To the right of the LCD screen, you will find the more traditional organ options. The rotary vibrato and chorus selector reside to the left of twenty drawbar sliders—two sets of nine drawbars (one set for each manual) plus a pair of pedal drawbars. These options alone allow for nuanced sound-building and fine tuning, encouraging players to utilize sliders to achieve the perfect amount of overtone quality and overdrive.
Of course, since this keyboard comes with only one manual, the Hammond XK-3C comes with a “Split” buttons, which splits the one keyboard in half, thus allowing the player to edit and perform two sounds at once. The traditional setup for this is a reserved, bass patch from the left half and a more complex lead organ sound from the right half. After splitting the keyboard, it’s quite intuitive to edit your drawbar settings for each sound to your desired levels. If you’re serious about utilizing two complete keyboards for your playing, Hammond offers identical, supplementary keyboards to attach to your XK-3C. If interested, the Hammond XLK-3 is what you want.
The lower twelve keys of the Hammond XK-3C are negatively colored to signal alternative functions. Each of these keys can be assigned to trigger a new patch when pressed, allowing for a seamless transition between sounds during a performance. For example, if you’re rocking out on an overdriven B3 patch and want to immediately tame your sound to an FM Rhodes patch, you can program one of the keys at the lower end of the keyboard to immediately switch when pressed.

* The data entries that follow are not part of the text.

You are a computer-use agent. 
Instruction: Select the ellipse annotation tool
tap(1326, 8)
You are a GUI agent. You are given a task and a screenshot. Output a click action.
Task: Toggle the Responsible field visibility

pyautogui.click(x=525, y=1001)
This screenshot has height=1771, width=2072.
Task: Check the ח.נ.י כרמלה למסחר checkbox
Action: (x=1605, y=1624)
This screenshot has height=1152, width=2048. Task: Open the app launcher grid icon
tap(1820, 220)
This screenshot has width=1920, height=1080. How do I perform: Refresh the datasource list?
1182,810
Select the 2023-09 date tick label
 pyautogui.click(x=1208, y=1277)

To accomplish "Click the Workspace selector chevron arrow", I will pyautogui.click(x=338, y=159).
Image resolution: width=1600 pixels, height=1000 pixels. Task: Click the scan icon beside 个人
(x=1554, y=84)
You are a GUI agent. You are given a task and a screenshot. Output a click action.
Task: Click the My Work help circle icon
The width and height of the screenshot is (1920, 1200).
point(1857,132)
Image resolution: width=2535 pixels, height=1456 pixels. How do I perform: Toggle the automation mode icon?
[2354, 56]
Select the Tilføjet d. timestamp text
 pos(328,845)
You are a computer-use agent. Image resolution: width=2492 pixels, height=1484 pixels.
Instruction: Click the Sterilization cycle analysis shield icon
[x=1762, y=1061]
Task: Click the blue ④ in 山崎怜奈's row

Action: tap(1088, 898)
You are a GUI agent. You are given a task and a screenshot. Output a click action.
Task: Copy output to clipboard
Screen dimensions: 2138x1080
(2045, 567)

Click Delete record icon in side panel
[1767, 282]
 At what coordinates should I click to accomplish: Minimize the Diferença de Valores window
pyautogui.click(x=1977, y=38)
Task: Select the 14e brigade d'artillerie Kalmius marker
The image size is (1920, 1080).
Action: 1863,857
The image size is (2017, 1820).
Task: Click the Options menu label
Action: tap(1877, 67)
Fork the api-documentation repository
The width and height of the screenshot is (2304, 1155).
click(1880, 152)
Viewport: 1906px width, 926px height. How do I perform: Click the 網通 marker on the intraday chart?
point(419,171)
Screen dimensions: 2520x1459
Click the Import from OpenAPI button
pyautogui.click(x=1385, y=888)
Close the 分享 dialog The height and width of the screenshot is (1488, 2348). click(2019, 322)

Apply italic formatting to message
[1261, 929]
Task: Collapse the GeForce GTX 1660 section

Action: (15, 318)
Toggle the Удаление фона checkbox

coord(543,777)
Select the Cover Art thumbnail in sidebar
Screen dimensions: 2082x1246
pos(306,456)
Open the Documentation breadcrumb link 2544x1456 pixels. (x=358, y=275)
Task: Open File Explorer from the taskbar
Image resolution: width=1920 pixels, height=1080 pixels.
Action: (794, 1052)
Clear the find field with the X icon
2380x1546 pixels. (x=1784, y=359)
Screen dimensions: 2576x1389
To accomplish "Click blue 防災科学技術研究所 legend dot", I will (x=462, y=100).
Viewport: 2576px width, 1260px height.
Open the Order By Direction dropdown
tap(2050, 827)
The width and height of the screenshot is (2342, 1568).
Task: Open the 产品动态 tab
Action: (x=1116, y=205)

This feels very natural when playing because you don’t have to navigate any knobs or buttons. Pressing one of the supplementary negative keys just feels like playing a note, and you won’t miss a beat.
Overall, the sound of the Hammond XK-3C is quite impressive, and you’re not going to get the same kind of organ sounds, rotary vibrato/chorus, and Leslie speaker effect from any other brand. The sounds are great in this keyboard, and even the old-fashioned B3 snob will be satisfied.
And even if you want more options, the Hammond XK-3C can be hooked up to a laptop and play your desired VST you may have installed. So, if you have other organ sounds you want to try out, you are free to do so while still having those comfortable Hammond keys under your fingers.
Despite the nuance of the Hammond XK-3C’s drawbar settings and Leslie speaker simulation, this is a keyboard that anyone can easily learn and master. You don’t have to be a seasoned B3 aficionado to appreciate the sound and feel of this keyboard (although it does help). Just looking at the front of the keyboard will tell you that you won’t have to master a complex system of synthesis to achieve what you want.
In fact, all of the pre-installed patches are incredibly satisfying and rewarding. I wouldn’t consider it sinful to leave the installed patches how they are with this keyboard. You won’t necessarily be wasting resources if you don’t override with your own edited patches. However, it is great that saving your patches is not daunting either. This can be a great keyboard for beginners and experts alike.
That being said, the price of the keyboard (upwards of $3,000) may deter some players that are new to the world of Hammond keyboards and organ sounds. If you feel this way, know that there are cheaper options to get your feet wet in the Hammond brand before shelling out three-grand for one keyboard. The Hammond SK1, for example, is a thousand dollars cheaper and will still give you the great Hammond feel and sound I’ve mentioned throughout this review.
This keyboard will be a great fit for you if you’re looking for the following characteristics:
- Realistic organ sounds
- Comfortable, responsive keyboard (great for fast playing and glissandos)
- Seamless patch changes during performances
- Nuanced drawbar settings
If you’re still looking for a keyboard that offers more options than the XK-3C, I would recommend looking to the XK5, especially if you want more editing options in the drawbar area.